Kevin
Kevin

Reputation: 187

How to make multiple parallel concurrent requests with Rails and Heroku

I am currently developing a Rails application which takes a long list of links as input, scrapes them using a background worker (Resque), then serves the results to the user. However, in some cases, there are numerous URLs and I would like to be able to make multiple requests in parallel / concurrency such that it would take much less time, rather than waiting for one request to complete to a page, scraping it, and moving on to the next one.

Is there a way to do this in heroku/rails? Where might I find more information?

I've come across resque-pool but I'm not sure whether it would solve this issue and/or how to implement. I've also read about using different types of servers to run rails in order to make concurrency possible, but don't know how to modify my current situation to take advantage of this.
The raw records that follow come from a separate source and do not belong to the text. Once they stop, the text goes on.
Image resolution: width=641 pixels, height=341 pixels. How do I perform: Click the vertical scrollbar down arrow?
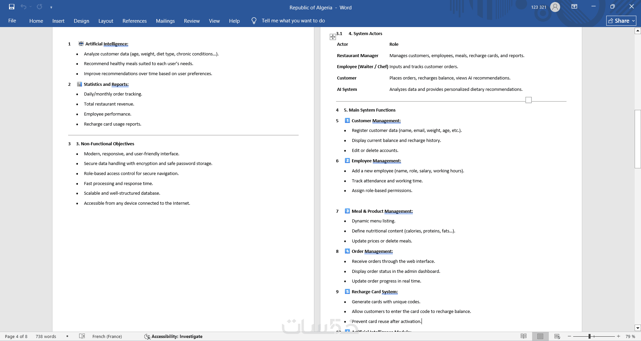638,328
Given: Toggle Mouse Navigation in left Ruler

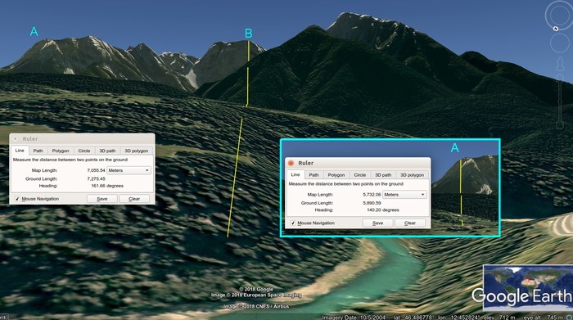Looking at the screenshot, I should pyautogui.click(x=17, y=199).
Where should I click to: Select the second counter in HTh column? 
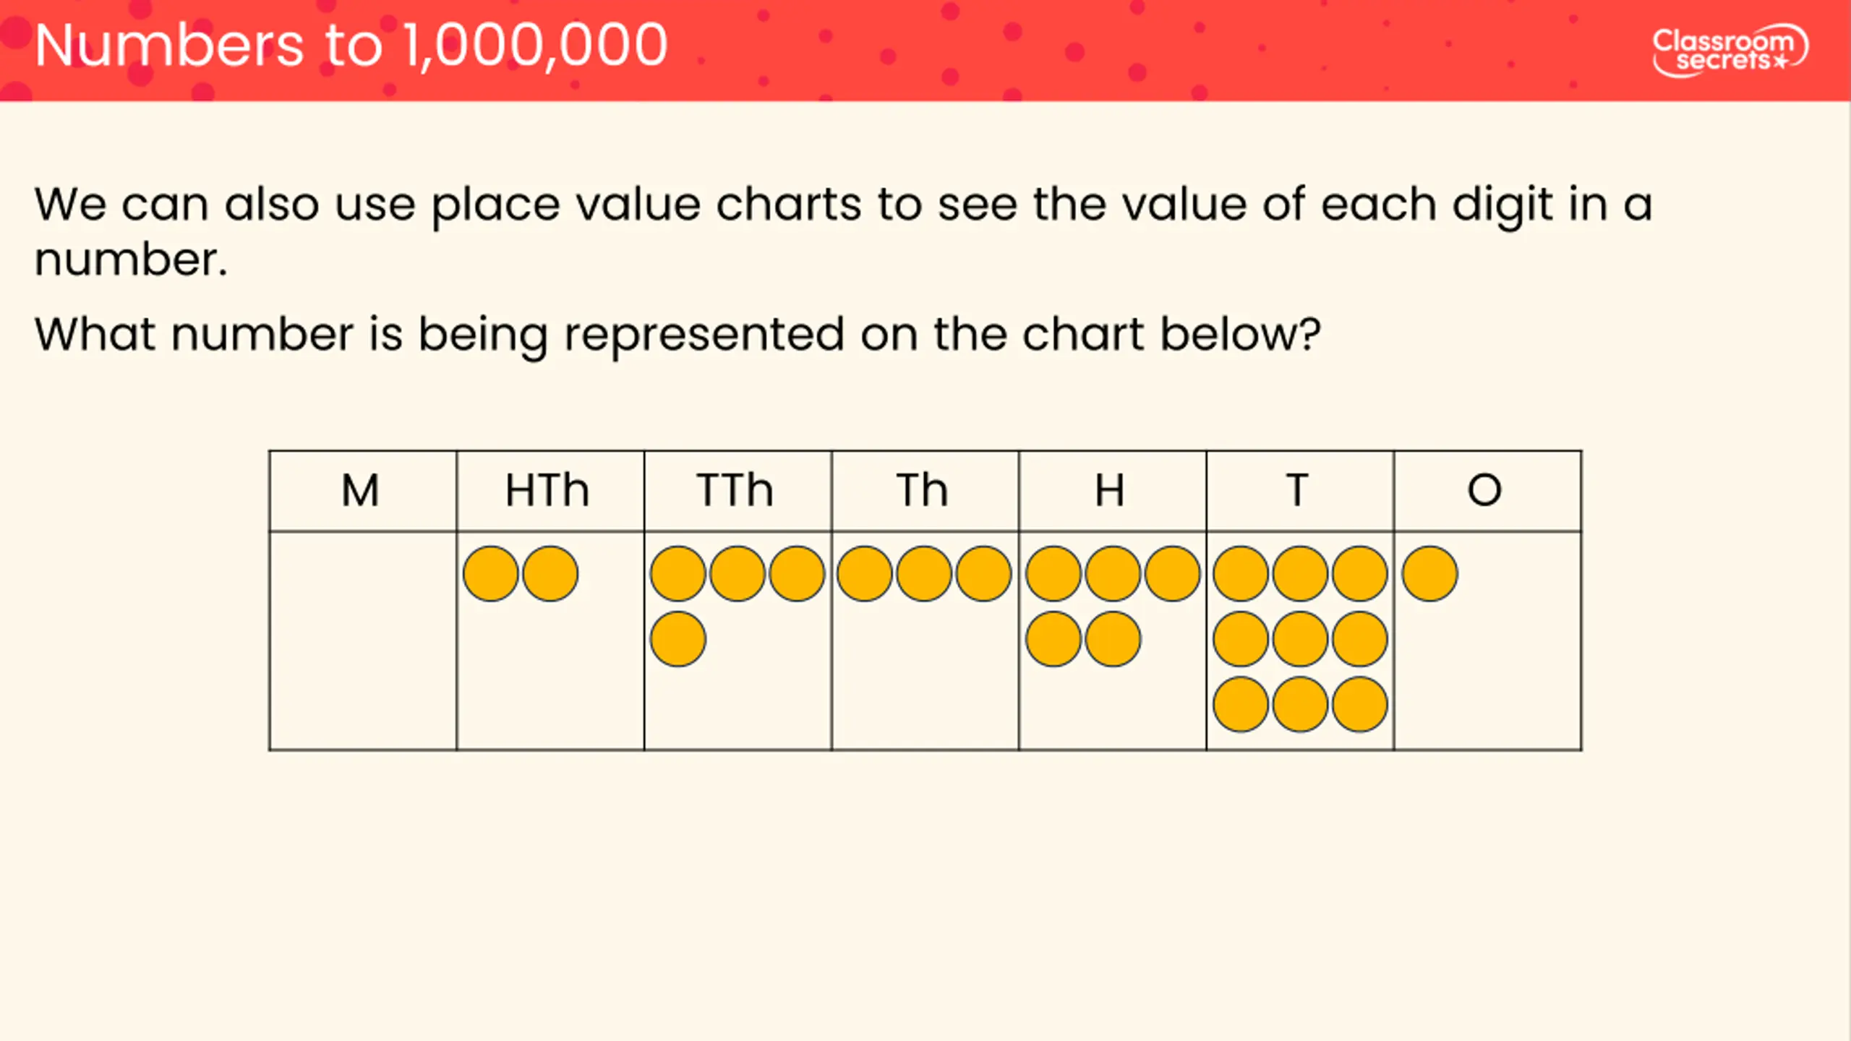click(550, 574)
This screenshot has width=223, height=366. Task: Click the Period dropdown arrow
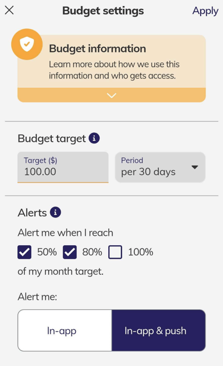(195, 167)
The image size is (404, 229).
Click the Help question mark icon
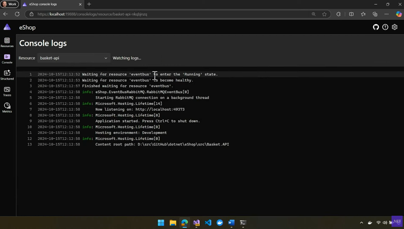pos(385,27)
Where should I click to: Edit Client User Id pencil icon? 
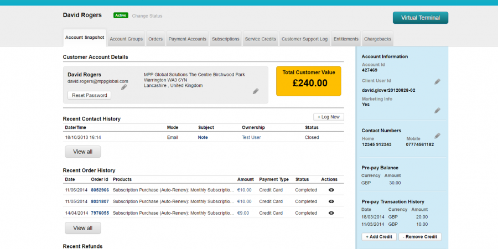pyautogui.click(x=437, y=82)
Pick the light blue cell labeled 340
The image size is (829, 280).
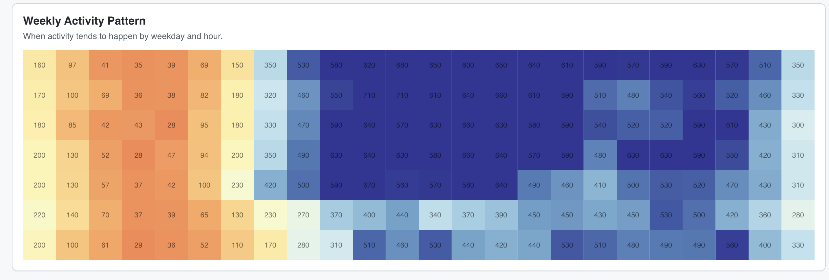coord(435,215)
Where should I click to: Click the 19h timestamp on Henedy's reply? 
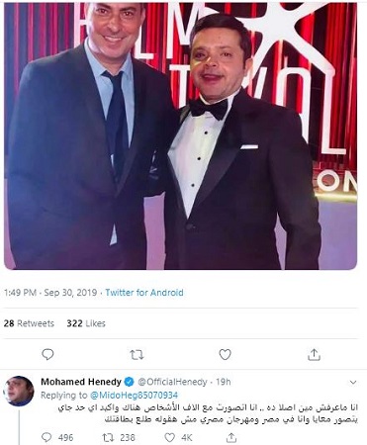tap(224, 382)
Any help would be greatly appreciated.

Upvotes: 0

Views: 1732

Answers (2)

Gabriel
Gabriel

Reputation: 169

Adding these two lines to your code will also let you wait until the last job is complete before proceeding:

  • this line ensures that your program waits for at least one job is enqueued before checking that all jobs are completed as to avoid misinterpreting an unfilled queue as the completion of all jobs

sleep(0.2) until Sidekiq::Queue.new.size > 0 || Sidekiq::Workers.new.size > 0

  • this line ensures your program waits till all jobs are done

sleep(0.5) until Sidekiq::Workers.new.size == 0 && Sidekiq::Queue.new.size == 0

Upvotes: 0

Adrian
Adrian

Reputation: 425

Don't use Resque. Use Sidekiq instead.

Resque runs in a single-threaded process, meaning the workers run synchronously, while Sidekiq runs in a multithreaded process, meaning the workers run asynchronously/simutaneously in different threads.

Make sure you assign a URL to scrape per worker. It's no use if one worker scrape multiple URLs.
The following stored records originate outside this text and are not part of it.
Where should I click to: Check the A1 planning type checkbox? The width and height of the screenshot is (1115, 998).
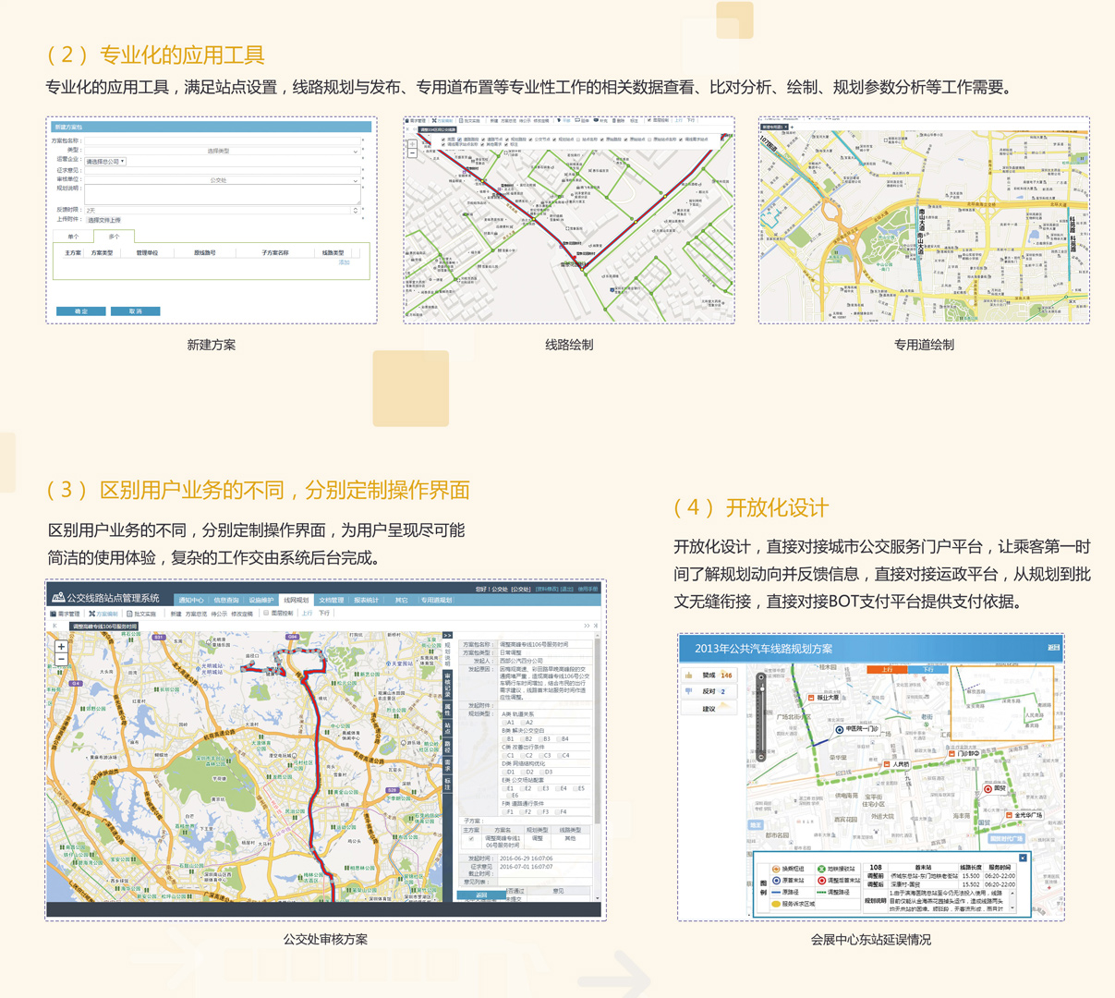504,723
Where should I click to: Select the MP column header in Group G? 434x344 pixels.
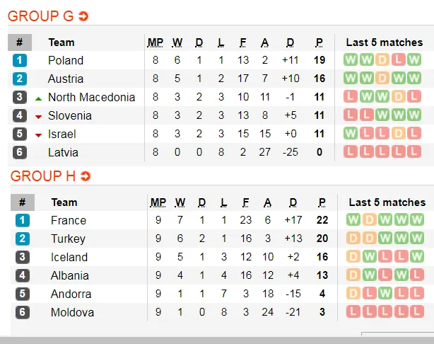155,42
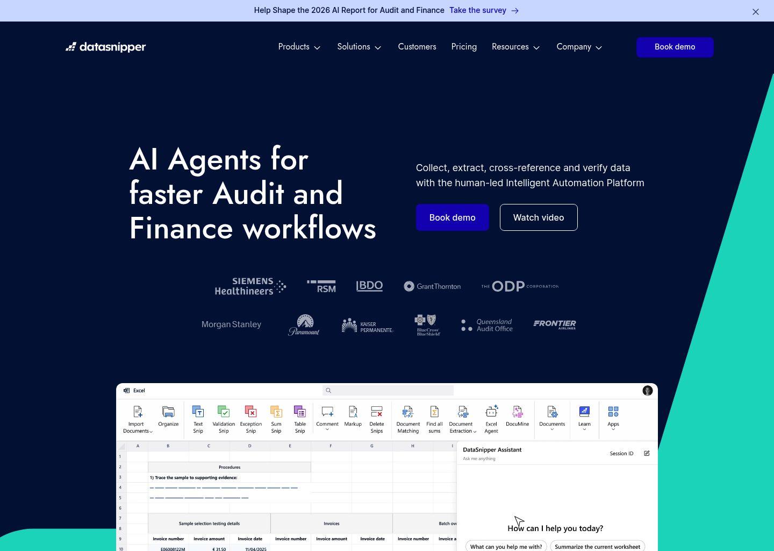The height and width of the screenshot is (551, 774).
Task: Select the Excel Agent icon
Action: [491, 412]
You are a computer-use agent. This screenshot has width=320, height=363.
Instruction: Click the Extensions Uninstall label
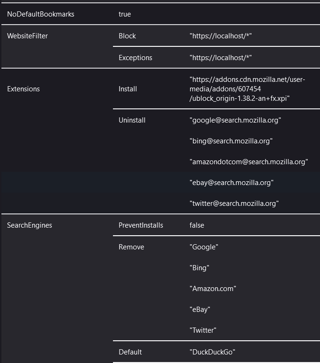pos(132,120)
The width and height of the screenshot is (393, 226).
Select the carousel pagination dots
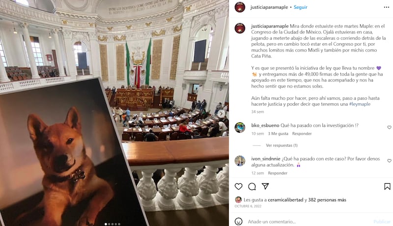click(x=112, y=224)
With Sidekiq, you can pass the link to a worker, e.g.

LINKS = [...]
LINKS.each do |link|
  ScrapeWoker.perform_async(link)
end

The perform_async doesn't actually execute the job right away. Instead, the link is just put in a queue in redis along with the worker class, and so on, and later (could be milliseconds later) workers are assigned to execute each job in queue in its own thread by running the perform instance method in ScrapeWorker. Sidekiq will make sure to retry again if exception occur during execution of a worker.

PS: You don't have pass a link to the worker. You can store the links to a table and then pass the ids of the records to workers.